— Start Extracted records —
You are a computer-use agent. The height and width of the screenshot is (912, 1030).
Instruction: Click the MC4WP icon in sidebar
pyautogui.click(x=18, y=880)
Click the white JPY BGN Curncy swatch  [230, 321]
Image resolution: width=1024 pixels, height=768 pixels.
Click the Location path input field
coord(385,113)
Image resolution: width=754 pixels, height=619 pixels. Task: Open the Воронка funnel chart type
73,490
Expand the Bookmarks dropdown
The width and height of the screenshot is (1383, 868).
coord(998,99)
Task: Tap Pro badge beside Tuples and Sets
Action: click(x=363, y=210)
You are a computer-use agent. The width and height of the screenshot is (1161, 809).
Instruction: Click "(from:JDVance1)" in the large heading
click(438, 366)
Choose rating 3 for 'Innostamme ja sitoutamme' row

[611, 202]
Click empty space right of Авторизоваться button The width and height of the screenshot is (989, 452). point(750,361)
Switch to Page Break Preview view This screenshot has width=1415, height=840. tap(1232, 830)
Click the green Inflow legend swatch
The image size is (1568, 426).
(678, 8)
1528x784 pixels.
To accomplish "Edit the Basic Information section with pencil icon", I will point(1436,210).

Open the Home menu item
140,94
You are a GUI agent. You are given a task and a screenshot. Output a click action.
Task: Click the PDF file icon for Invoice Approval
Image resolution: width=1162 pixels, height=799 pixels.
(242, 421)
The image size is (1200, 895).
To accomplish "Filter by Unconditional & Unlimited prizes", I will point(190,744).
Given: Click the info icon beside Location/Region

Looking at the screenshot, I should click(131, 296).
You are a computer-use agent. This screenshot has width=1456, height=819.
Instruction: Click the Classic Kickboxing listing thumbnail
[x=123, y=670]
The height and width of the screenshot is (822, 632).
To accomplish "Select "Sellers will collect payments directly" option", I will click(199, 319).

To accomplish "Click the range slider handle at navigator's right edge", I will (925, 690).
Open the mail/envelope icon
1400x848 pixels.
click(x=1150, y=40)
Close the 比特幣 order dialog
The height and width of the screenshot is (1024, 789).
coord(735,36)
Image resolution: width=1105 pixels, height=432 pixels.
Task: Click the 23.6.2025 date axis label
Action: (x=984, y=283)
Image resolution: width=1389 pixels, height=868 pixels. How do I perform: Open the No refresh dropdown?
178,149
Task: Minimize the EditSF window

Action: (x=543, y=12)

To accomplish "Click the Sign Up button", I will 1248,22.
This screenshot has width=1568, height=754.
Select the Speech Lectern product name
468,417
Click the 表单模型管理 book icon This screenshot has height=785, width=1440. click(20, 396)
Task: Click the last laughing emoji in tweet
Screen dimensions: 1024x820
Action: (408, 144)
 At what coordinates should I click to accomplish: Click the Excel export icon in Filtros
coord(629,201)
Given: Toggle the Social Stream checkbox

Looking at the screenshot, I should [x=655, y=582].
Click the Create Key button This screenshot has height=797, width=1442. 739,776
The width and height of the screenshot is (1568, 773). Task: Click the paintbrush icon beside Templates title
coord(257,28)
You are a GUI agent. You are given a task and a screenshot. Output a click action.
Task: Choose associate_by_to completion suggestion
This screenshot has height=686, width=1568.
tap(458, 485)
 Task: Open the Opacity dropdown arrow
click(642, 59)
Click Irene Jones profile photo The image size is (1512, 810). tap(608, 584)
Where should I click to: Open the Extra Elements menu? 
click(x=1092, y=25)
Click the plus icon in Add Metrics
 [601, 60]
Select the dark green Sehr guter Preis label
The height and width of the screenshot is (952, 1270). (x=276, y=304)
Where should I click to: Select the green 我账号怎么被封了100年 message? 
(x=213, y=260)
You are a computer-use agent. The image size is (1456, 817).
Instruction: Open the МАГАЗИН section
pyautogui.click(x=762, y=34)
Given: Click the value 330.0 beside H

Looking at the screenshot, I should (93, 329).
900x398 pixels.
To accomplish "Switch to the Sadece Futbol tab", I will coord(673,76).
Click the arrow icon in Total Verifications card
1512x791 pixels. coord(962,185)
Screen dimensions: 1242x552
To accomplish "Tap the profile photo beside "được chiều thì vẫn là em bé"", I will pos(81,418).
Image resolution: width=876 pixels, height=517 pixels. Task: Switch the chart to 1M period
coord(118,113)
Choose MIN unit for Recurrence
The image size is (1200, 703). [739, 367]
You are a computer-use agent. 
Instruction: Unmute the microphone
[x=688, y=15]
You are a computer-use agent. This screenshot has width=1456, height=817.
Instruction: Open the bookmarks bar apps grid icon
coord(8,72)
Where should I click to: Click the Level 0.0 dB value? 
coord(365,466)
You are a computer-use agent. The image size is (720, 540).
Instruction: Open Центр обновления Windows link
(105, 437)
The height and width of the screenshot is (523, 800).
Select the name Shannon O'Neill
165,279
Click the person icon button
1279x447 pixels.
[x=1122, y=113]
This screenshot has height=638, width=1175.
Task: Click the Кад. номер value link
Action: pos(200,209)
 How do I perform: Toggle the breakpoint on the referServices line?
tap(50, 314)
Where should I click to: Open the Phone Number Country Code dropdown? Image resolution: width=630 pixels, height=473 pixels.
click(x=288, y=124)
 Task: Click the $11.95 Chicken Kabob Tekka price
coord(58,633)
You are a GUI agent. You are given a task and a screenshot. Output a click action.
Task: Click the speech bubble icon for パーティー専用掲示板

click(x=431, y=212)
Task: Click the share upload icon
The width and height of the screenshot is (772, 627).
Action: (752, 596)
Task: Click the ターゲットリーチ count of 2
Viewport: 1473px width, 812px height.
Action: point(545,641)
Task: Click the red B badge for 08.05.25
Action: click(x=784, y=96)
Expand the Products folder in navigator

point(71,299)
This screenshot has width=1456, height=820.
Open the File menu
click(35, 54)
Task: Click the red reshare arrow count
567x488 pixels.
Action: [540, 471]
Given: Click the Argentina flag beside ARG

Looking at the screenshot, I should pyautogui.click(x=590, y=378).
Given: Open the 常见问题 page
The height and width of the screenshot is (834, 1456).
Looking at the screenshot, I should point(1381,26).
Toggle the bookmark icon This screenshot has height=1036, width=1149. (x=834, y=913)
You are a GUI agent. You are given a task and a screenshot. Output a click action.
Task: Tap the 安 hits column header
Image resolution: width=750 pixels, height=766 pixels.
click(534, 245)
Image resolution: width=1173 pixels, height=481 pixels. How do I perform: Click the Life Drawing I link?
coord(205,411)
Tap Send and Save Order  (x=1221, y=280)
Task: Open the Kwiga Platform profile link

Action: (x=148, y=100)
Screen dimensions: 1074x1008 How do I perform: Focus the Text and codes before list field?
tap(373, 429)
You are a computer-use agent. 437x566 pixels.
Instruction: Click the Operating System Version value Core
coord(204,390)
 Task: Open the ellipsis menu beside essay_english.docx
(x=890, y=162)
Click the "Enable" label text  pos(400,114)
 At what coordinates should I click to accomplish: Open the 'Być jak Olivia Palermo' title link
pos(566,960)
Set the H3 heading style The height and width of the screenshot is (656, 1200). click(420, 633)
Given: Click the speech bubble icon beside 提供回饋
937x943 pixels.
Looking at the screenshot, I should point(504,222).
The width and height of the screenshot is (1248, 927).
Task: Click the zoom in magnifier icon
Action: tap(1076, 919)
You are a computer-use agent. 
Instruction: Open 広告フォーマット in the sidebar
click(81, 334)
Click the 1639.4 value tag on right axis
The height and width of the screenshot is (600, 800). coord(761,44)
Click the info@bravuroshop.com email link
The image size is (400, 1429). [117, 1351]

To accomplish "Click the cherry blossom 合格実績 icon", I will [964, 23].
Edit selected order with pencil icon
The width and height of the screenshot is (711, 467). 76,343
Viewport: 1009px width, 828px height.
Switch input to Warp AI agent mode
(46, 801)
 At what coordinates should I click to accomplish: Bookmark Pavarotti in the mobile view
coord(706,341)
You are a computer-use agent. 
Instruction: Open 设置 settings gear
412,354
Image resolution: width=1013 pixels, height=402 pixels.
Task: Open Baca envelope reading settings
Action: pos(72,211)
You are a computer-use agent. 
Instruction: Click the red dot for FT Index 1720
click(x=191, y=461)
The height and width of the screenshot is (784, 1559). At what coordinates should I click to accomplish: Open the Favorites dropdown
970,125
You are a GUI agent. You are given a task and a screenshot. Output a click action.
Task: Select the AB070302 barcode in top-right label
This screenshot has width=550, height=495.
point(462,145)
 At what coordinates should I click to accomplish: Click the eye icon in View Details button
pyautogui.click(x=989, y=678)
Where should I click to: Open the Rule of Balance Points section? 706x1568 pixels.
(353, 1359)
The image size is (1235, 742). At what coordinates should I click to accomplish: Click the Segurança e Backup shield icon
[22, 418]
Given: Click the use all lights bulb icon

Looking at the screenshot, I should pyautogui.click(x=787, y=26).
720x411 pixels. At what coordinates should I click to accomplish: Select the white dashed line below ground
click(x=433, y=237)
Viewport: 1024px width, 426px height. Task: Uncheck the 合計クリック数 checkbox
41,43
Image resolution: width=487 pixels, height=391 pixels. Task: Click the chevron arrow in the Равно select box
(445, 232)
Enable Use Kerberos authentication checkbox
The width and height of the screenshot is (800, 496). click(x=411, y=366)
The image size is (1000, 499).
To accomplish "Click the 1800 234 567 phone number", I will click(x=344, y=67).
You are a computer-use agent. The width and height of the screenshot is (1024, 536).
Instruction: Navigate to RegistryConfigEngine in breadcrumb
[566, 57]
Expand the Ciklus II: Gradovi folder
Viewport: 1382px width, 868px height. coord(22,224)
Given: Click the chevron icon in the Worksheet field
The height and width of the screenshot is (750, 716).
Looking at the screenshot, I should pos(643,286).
— End Extracted records —
▶ **Set task**: In everything from the line containing "Tap Send and" down to the line containing "coord(204,390)", change "Operating System Version" to "Operating System Build" and give those lines again, leaving all else unaltered.

▶ **Written response**:
Tap Send and Save Order  (x=1221, y=280)
Task: Open the Kwiga Platform profile link

Action: (x=148, y=100)
Screen dimensions: 1074x1008 How do I perform: Focus the Text and codes before list field?
tap(373, 429)
You are a computer-use agent. 437x566 pixels.
Instruction: Click the Operating System Build value Core
coord(204,390)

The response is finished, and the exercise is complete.